We observed that the method needs only a few iterations until it converges to a reasonable and stable average geometry. In our experiments, a stable average geometry was achieved after 5 to 7 iterations. Presented in Fig. 4 are the absolute changes \(\vert I_\text {mean}^n - I_\text {mean}^{n-1}\vert \) in the reference geometries for iterations \(n = 1,2,3,4\). Figure 4 (c)–(d) being “almost black” indicates that there is minimal update made to the previous reference geometry. We also calculated the average change in the intensity values of the \(256\times 256\times 128\) array \(\vert I_\text {mean}^n - I_\text {Imean}^{n-1}\vert \) for the first seven iterations. The average change in intensity values dropped from more approximately 0.055 to 0.010, where the intensity change was is in the interval [0, 1]. The results are displayed in Fig. 5.

Fig. 4.

Illustration of the rate of convergence of the groupwise framework to a stable reference geometry. (Color figure online)

Fig. 5.

Average change in \(I_\text {mean}^n\) after each iteration.

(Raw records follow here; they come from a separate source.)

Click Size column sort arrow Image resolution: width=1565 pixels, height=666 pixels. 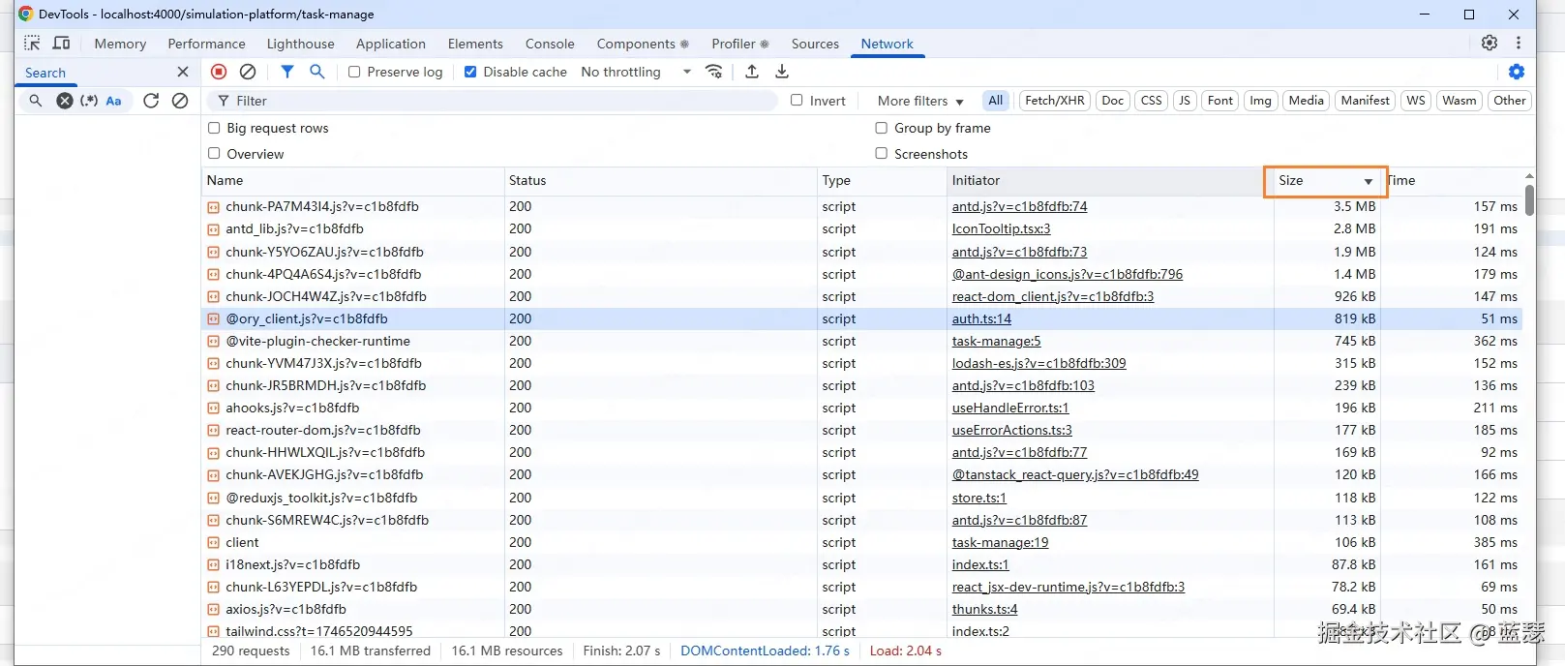point(1368,181)
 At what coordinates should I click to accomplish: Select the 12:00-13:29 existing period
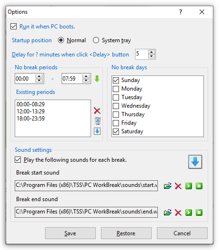click(x=31, y=111)
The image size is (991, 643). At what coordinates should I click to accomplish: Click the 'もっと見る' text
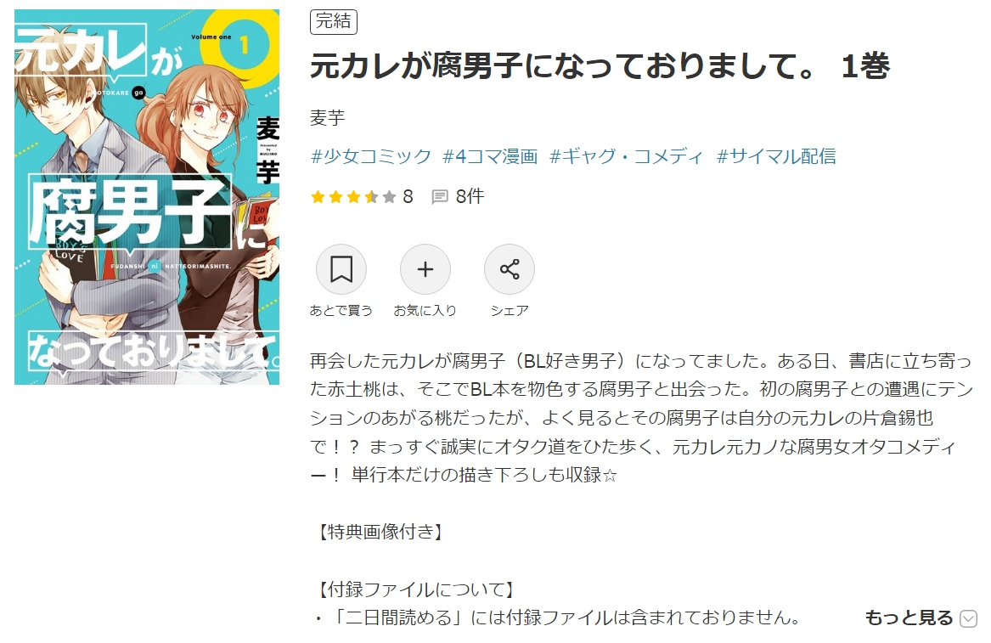click(x=909, y=618)
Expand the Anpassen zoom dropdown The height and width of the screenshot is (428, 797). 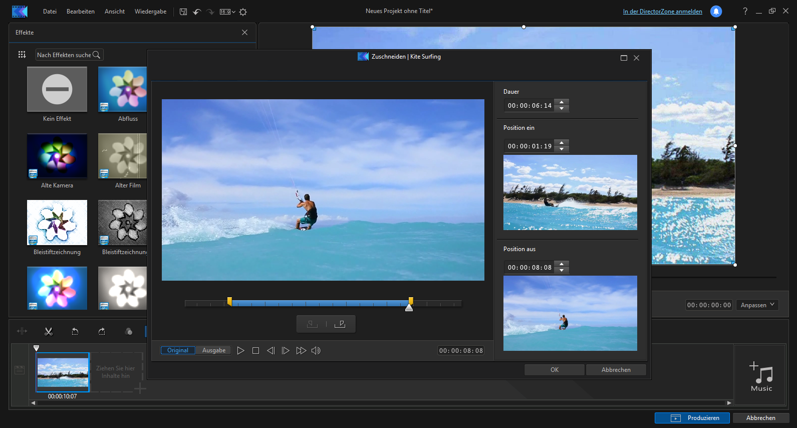[x=757, y=305]
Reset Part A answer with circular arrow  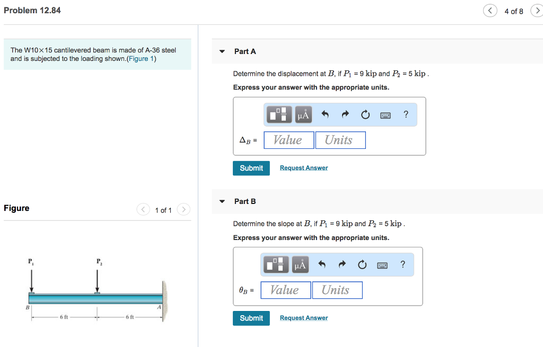pyautogui.click(x=365, y=114)
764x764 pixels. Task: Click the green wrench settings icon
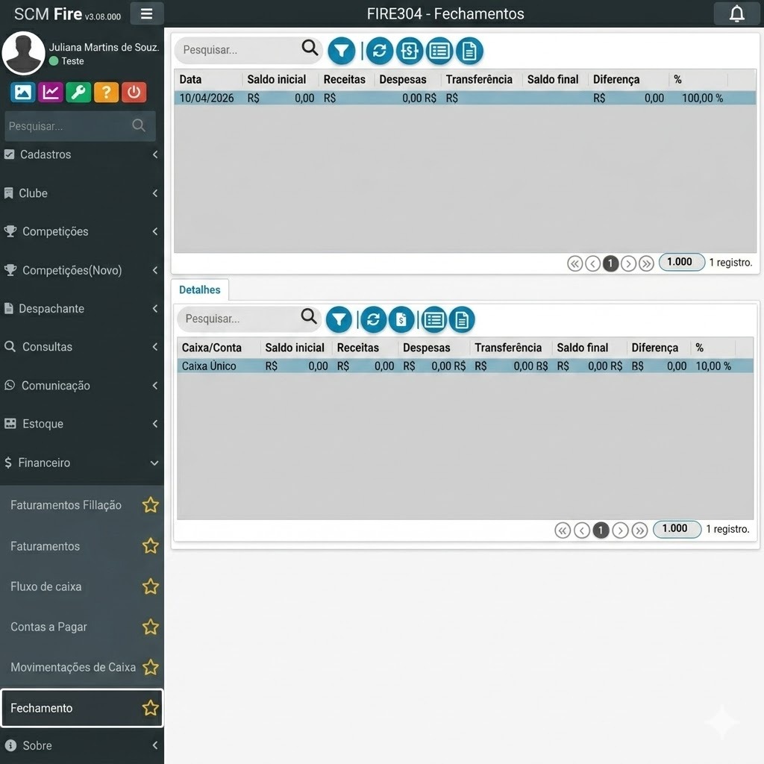[78, 92]
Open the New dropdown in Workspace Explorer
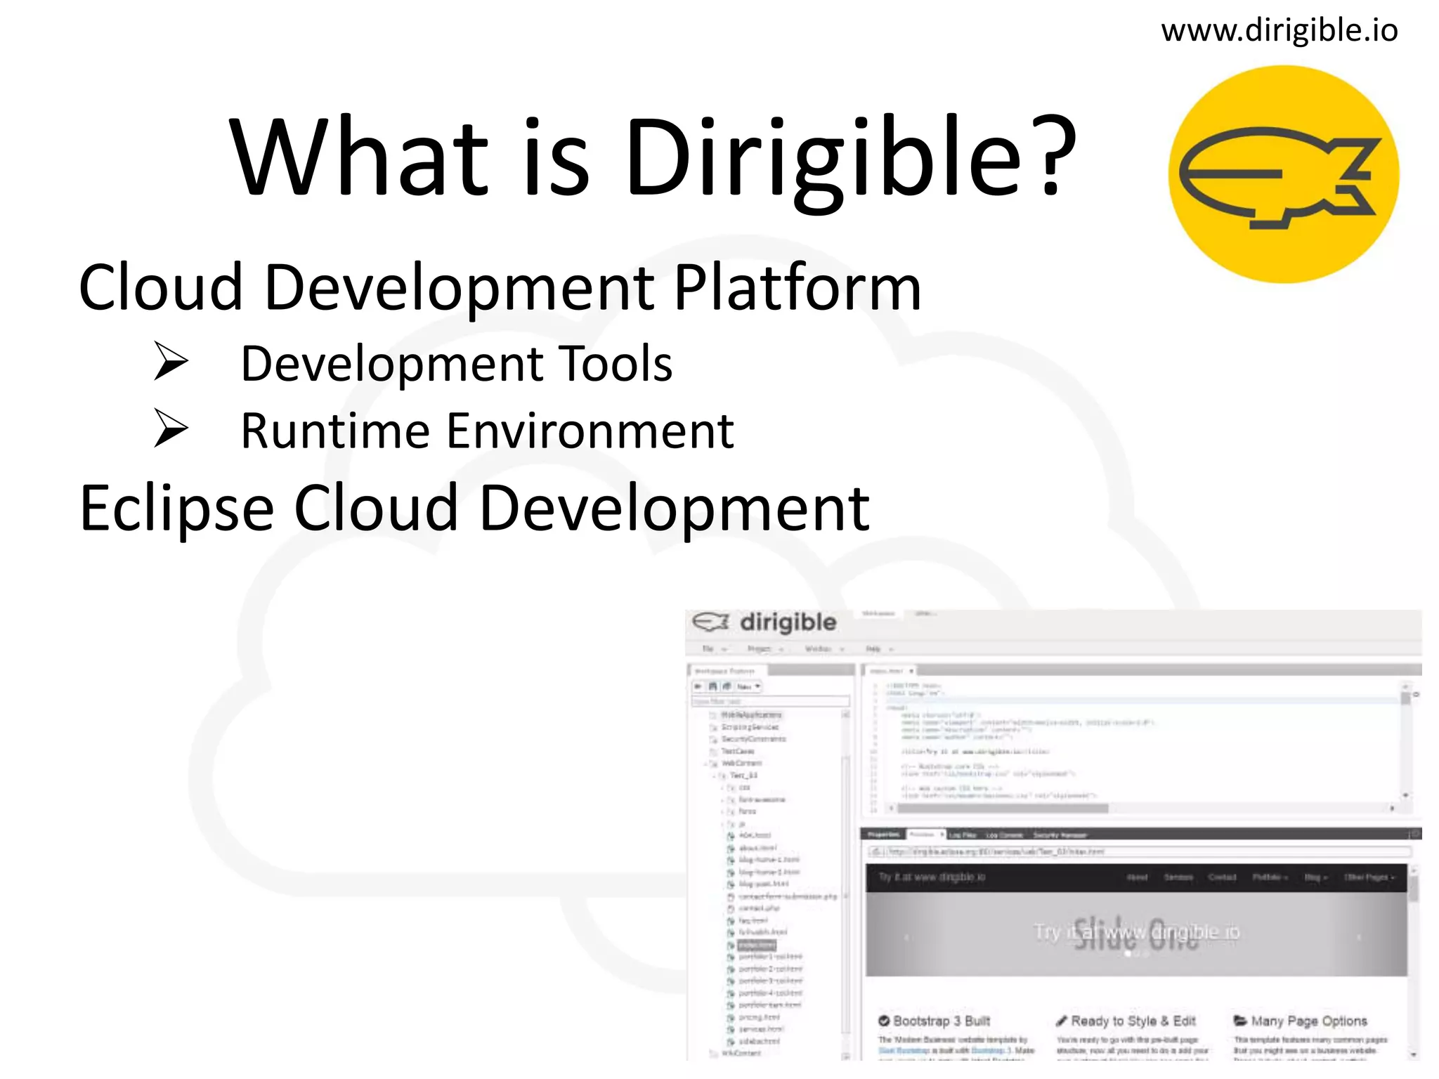This screenshot has width=1439, height=1079. click(x=748, y=686)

In Fig. 6, we show the first reference geometry and the computed average geometry and compared how the reference geometry changed after 7 iterations. Visually, the groupwise registration framework was able to normalize the heights and radii of the three subjects and converged to a reasonable average geometry.

Fig. 6.

Evolution of the reference geometries. (a) The initial reference geometry, (b) final average geometry, (c) final reference geometry overlaid onto the initial average geometry, and (d) the absolute change in the reference geometries.

Fig. 7.

Introduction of an Additional Cardiac Data. The same framework was implemented with an outlier cardiac data (\(N=4\)). (a) The newly added cardiac MR image, (b) New subject vs \(I_\text {mean}^0\), (c) Result of the pairwise registration of (a) to \(I_\text {mean}^0\), and (d) The average geometry computed from the database of the 4 porcine hearts.

Finally, we added an extra fourth subject to our data set, which significantly increased the variability of the cardiac geometries used in the above experiments. The additional subject is shown in Fig. 7(a), and again in Fig. 7(b) superimposed against the initial reference geometry. In Fig. 7(c), we present the result after aligning the aforementioned subject to the first reference image (Fig. 3(a)). Despite the differences in the cardiac features and geometries between \(I_\text {mean}^0\) and the new heart, the algorithm was still able to find a reasonable transformation that registers the two images. Groupwise registration converged to a stable and reasonable average geometry after 9 iterations. The iterations were stopped when the absolute change in successive reference geometries was less than 0.01, i.e., \(\vert I_\text {mean}^n - I_\text {mean}^{n-1}\vert < 0.01\).

5 Future Work and Conclusions

In this paper, we laid the foundation of a framework for building a statistical atlas for healthy porcine hearts by computing an average cardiac geometry from a small database of four freshly explanted healthy porcine hearts. We also demonstrated that the groupwise registration framework that we used converges to a stable average geometry. In addition, the multilevel non-parametric-based registration algorithm was able to successfully normalize the heart geometries and find reasonable transformations registering the subjects to each current reference geometry.

The next step would be to include more hearts in our experiments so that the average geometry would be a more accurate representation of a healthy porcine heart. Along with this, we are planning to compare the efficiency of the Diffeomorphic Log-Demons registration algorithm in [7] with the one we have implemented in this paper.

After building an average geometry, we aim to transform the diffusion tensors of the diffusion-weighted images of the anatomical MRIs to better understand porcine cardiac fiber and laminar sheet orientations needed in building a statistical atlas. The diffusion tensors can be transformed with the same deformations obtained in the pairwise registration step.